Publizistisch verwirklichen die Herausgeber jenen ethischen Diskurs, den François Lyotard (1984) den »Avantgarden« als Halten einer »Widerstandslinie«, als »Verantwortung« der Intellektuellen, widerstehend wenigstens »Zeugnis abzulegen«, abfordert.
Literatur
• Bornemann, E. (1973). Psychoanalyse des Geldes. Frankfurt a.M.: Suhrkamp
• Dahmer, H. (1971). Psychoanalyse und historischer Materialismus. Lorenzer, A.; Dahmer, H.; Horn, K.; Brede, K. & Schwanenberg, E. (Hrsg.). Psychoanalyse als Sozialwissenschaft (60-92). Frankfurt a.M.: Suhrkamp
• Jacoby, R. (1975). Negative Psychoanalyse und Marxismus. Überlegungen zu einer objektiven Theorie der Subjektivität. Psyche, 29 (11), 961-990
• Klossowski, P. (1998). Die lebende Münze. Berlin: Kadmos
• Lacan, J. (1968). De la plus-value au plus-de-jouir. Lacan, J. (2006). Le Séminaire, livre XVI: D/'un Autre à l/'autre (11-25). Paris: Seuil
• Lacan, J. (1979). Radiophonie. Lacan, J. (2001). Autres Écrits (403-447). Paris: Seuil
• Legendre, P. (1999). Sur la question dogmatique en Occident. Paris: Fayard.

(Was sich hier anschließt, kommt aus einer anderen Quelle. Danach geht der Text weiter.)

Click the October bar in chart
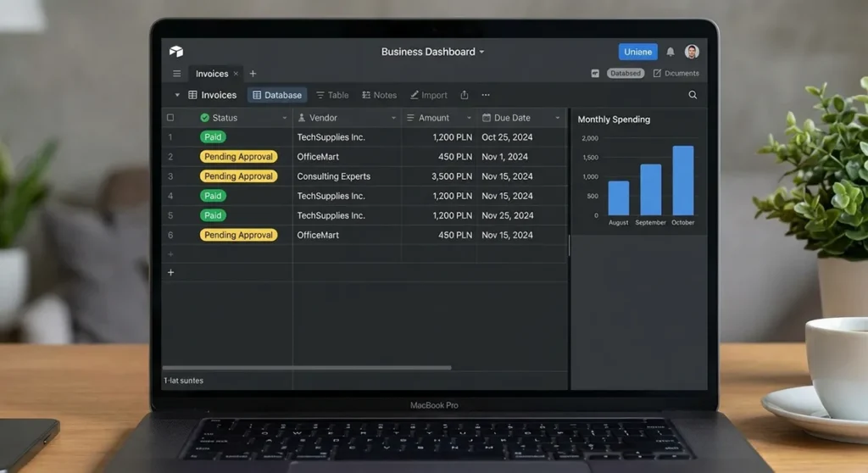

• Lichtman, R. (1990). Die Produktion des Unbewussten. Die Integration der Psychoanalyse in die marxistische Theorie. Hamburg Berlin: Argument
• Marx, K. (1953). Grundrisse der Kritik der politischen Ökonomie (Rohentwurf). Berlin: Dietz
1 Jacques Lacan (1968) leitet seinen Neologismus »plus-de-jouir« (Mehr-Genießen) aus dem Mehrwert-Begriff bei Marx her, wobei er diese Ökonomie des Genießens an anderer Stelle lakonisch »Marxlust« tauft (Lacan 1970, 434).